As discussed in Part 1, a director has roles that are distinct from that of a manager. A director can be an employee or non-member of the business appointed by the shareholder at its general meeting. The director oversees the management and monitors the implementation of the business strategy.
Directors are jointly referred to as ‘the Board’ or ‘Board of Directors.’ They are the governing (decision-making) body that sets the vision and direction of the business and guides the policies, plans and strategies.
A director directs the business, while a manager manages the day-to-day operations. A manager performs his/her duties only relative to what the director prescribes. Here are some distinct aspects of a director’s role in a business.
Expectations of a director:
1. On vision: Directors define the business vision, setting the standards and principles of the business.
2. On leadership: The director is the one who gives fundamental focus and governance to the business. He is like the legislative arm of government that makes and decides the law that will govern your business.
3. On functions: Directors provide overall direction for the business.
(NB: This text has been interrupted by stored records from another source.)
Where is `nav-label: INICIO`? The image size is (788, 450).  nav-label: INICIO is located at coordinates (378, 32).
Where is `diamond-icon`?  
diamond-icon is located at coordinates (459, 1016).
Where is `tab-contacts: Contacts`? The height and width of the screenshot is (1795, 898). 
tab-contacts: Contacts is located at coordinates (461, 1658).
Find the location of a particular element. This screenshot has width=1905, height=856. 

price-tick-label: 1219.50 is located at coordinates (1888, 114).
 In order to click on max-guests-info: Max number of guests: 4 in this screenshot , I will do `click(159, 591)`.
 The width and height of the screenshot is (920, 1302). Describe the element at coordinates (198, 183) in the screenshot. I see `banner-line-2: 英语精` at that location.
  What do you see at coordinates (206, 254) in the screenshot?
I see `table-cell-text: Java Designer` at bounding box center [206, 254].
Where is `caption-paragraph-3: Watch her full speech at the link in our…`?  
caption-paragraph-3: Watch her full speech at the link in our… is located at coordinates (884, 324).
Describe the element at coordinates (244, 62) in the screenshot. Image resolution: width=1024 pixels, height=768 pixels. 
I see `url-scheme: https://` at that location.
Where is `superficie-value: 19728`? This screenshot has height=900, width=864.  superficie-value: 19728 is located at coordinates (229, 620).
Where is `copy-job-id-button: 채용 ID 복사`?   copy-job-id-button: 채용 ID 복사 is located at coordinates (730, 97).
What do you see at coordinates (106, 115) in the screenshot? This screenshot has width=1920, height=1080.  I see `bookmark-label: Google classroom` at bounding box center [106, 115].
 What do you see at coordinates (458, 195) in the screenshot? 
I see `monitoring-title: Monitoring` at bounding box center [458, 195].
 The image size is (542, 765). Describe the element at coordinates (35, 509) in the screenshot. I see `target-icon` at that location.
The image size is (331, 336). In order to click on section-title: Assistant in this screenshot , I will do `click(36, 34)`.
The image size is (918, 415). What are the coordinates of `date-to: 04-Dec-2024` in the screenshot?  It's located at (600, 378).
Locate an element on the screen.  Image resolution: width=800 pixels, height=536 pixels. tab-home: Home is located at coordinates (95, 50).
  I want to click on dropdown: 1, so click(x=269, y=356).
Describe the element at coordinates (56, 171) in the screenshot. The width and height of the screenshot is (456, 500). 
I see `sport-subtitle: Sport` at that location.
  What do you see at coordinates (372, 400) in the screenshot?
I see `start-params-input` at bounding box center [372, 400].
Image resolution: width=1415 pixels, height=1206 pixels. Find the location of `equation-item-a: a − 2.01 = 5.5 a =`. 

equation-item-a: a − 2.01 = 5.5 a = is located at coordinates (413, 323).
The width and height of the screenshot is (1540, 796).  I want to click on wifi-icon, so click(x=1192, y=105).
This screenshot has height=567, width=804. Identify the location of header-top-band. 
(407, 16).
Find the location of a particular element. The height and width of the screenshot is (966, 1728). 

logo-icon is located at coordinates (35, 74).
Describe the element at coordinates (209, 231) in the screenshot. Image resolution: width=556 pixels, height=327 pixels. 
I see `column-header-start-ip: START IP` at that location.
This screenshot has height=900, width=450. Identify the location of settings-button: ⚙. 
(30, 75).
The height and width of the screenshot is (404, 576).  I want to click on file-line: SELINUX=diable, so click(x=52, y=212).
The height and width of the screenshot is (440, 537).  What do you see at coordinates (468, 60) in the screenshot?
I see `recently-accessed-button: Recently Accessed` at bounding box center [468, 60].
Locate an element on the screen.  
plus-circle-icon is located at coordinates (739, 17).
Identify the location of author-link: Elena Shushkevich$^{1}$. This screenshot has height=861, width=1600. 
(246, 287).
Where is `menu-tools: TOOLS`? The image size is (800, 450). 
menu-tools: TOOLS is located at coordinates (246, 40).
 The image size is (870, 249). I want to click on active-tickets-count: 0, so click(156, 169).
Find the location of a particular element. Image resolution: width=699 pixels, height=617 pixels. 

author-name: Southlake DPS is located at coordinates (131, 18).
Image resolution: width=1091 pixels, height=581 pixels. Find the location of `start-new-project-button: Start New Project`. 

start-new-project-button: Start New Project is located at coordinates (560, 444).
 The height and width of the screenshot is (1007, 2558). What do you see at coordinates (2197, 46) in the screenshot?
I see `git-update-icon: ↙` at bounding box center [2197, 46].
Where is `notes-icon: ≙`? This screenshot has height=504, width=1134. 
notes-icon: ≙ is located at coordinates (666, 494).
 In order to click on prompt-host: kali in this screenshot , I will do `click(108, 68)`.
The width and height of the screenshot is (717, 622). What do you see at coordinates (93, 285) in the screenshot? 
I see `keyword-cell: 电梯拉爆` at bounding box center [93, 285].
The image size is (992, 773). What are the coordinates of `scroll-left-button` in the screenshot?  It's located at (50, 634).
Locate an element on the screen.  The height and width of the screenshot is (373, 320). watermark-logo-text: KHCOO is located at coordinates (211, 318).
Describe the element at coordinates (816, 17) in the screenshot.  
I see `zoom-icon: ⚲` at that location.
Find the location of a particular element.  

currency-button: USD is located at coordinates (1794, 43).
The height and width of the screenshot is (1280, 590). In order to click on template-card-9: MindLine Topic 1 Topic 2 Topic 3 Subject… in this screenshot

They oversee the programs and procedures and ensure that managers carry out their duties diligently to implement the strategy.
4. On planning: Directors set the vision and the long-term strategic plan of the business.
5. On accountability: Directors are appointed by the shareholders and remain accountable to the shareholders and other stakeholders of the business.
Directors have a greater responsibility than managers because they determine the culture, practices, and to a large extent, the failure or success of the business.